Wednesday, March 24, 2021

March 24, 2021: Indigenous New England: The Peace Treaty

[March 22nd marks the 400th anniversary of the Pilgrim-Wampanoag Peace Treaty, signed by Plymouth Governor John Carver and Wampanoag Confederacy sachem Massasoit. So this week I’ll AmericanStudy a handful of Indigenous New England histories, leading up to a weekend post on the vital need to reframe the Pilgrims through this lens.]

On the English account of the Peace Treaty, and what it does and doesn’t help us remember.

At the start of Book Two of Of Plymouth Plantation, William Bradford details the colony’s first encounters with Samoset (an Abenaki chief) and Tisquantum (Squanto), the two men who together helped arrange the meeting and peace treaty with Massasoit (I’ve modernized the spelling in the quote):

“His name was Samoset; he told them also of another Indian whose name was Squanto, a native of this place, who had been in England & could speak better English than himself. Being, after some time of entertainment & gifts, dismissed, a while after he came again, & 5 more with him, & they brought again all the tools that were stolen away before, and made way for the coming of their great Sachem, called Massasoit who, about 4 or 5 days after, came with the chief of his friends & other attendance, with the aforesaid Squanto. With whom, after friendly entertainment, & some gifts given him, they made a peace with him (which hath now continued this 24 years) in these terms.

1. That neither he nor any of his, should injure or do hurt to any of their people.

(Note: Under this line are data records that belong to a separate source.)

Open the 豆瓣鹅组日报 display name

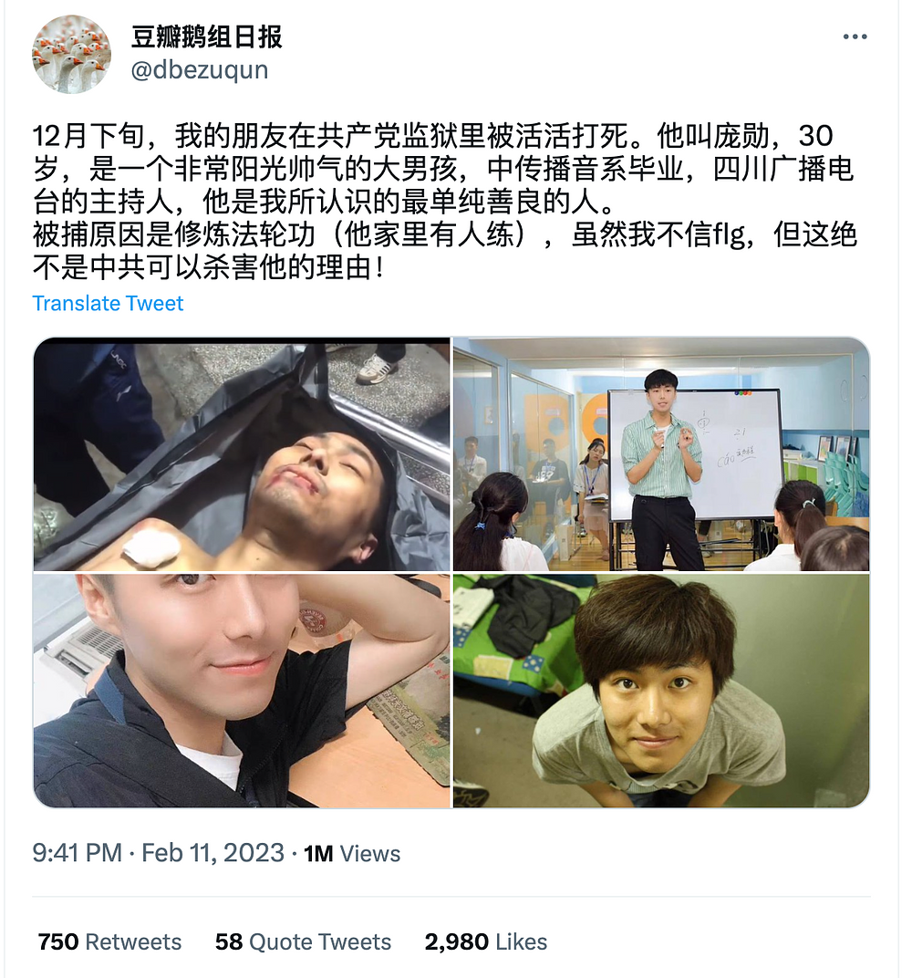coord(206,37)
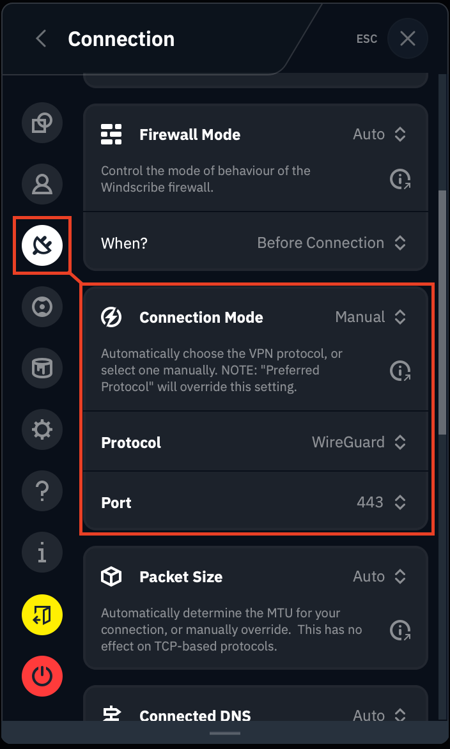This screenshot has height=749, width=450.
Task: Open the Account section in the sidebar
Action: pyautogui.click(x=42, y=184)
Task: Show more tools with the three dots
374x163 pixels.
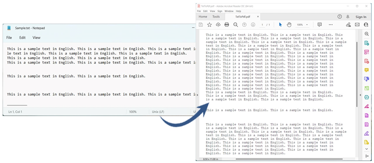Action: 331,25
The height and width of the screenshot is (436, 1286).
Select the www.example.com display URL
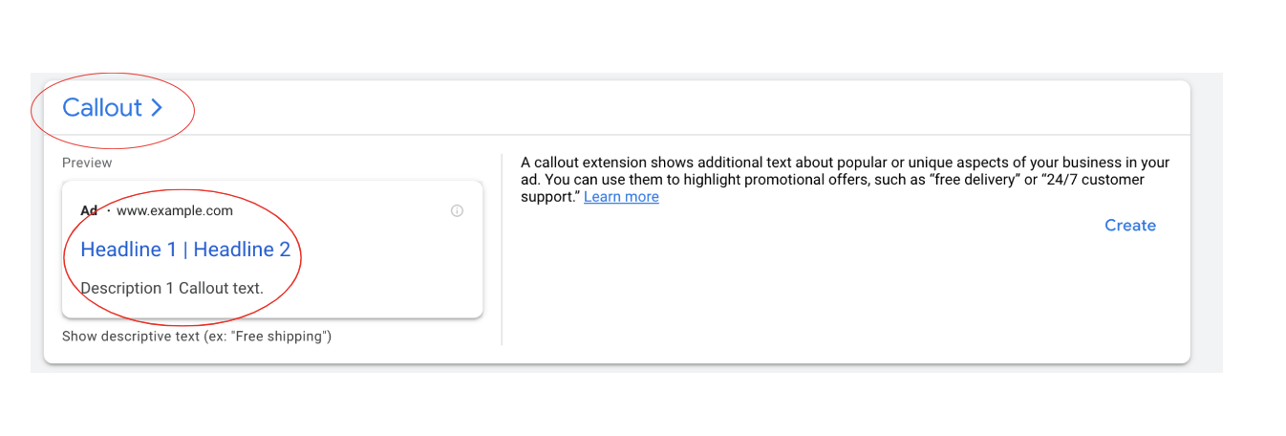pos(175,211)
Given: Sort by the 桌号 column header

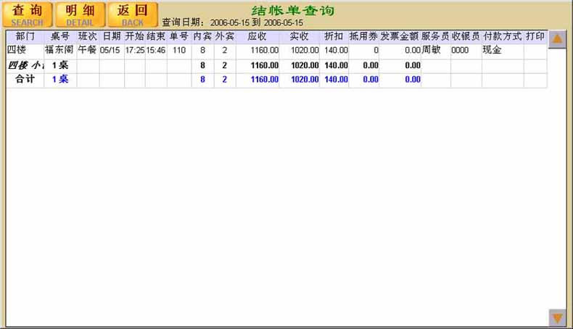Looking at the screenshot, I should point(60,36).
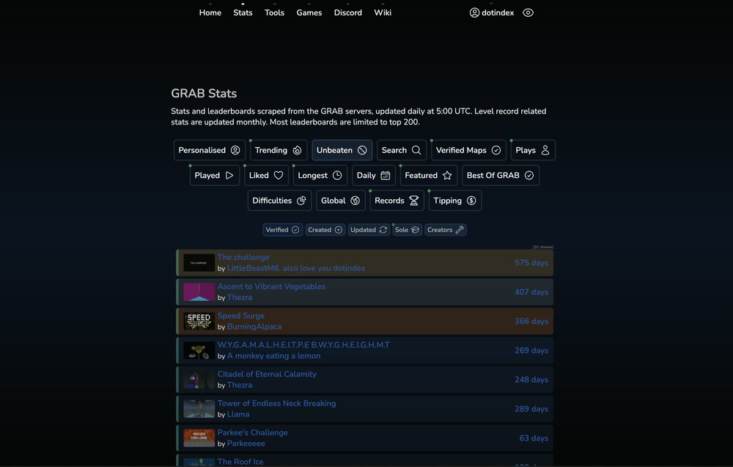The height and width of the screenshot is (467, 733).
Task: Enable the Sole filter
Action: 407,229
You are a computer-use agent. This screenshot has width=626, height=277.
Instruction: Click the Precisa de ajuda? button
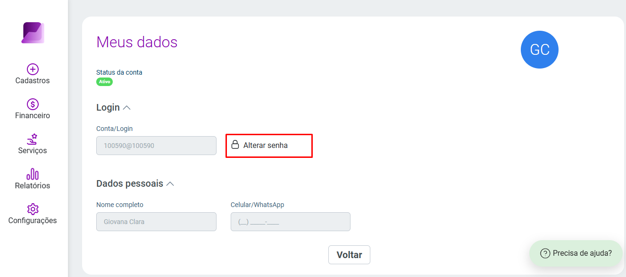click(x=576, y=253)
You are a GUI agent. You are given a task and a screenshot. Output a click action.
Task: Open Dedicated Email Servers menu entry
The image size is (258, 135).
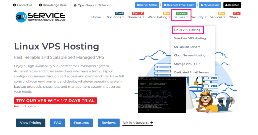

2. That if any of his did any hurt to any of theirs, he should send the offender, that they might punish him.

3. That if anything were taken away from any of theirs, he should cause it to be restored; and they should do the like to his.

4. If any did unjustly war against him, they would aide him; if any did war against them, he should aide them.

5. He should send to his neighboring confederates, to certify them of this, that they might not wrong them, but might be likewise comprised in the conditions of peace.

6. That when their men came to them, they should leave their bows & arrows behind them.”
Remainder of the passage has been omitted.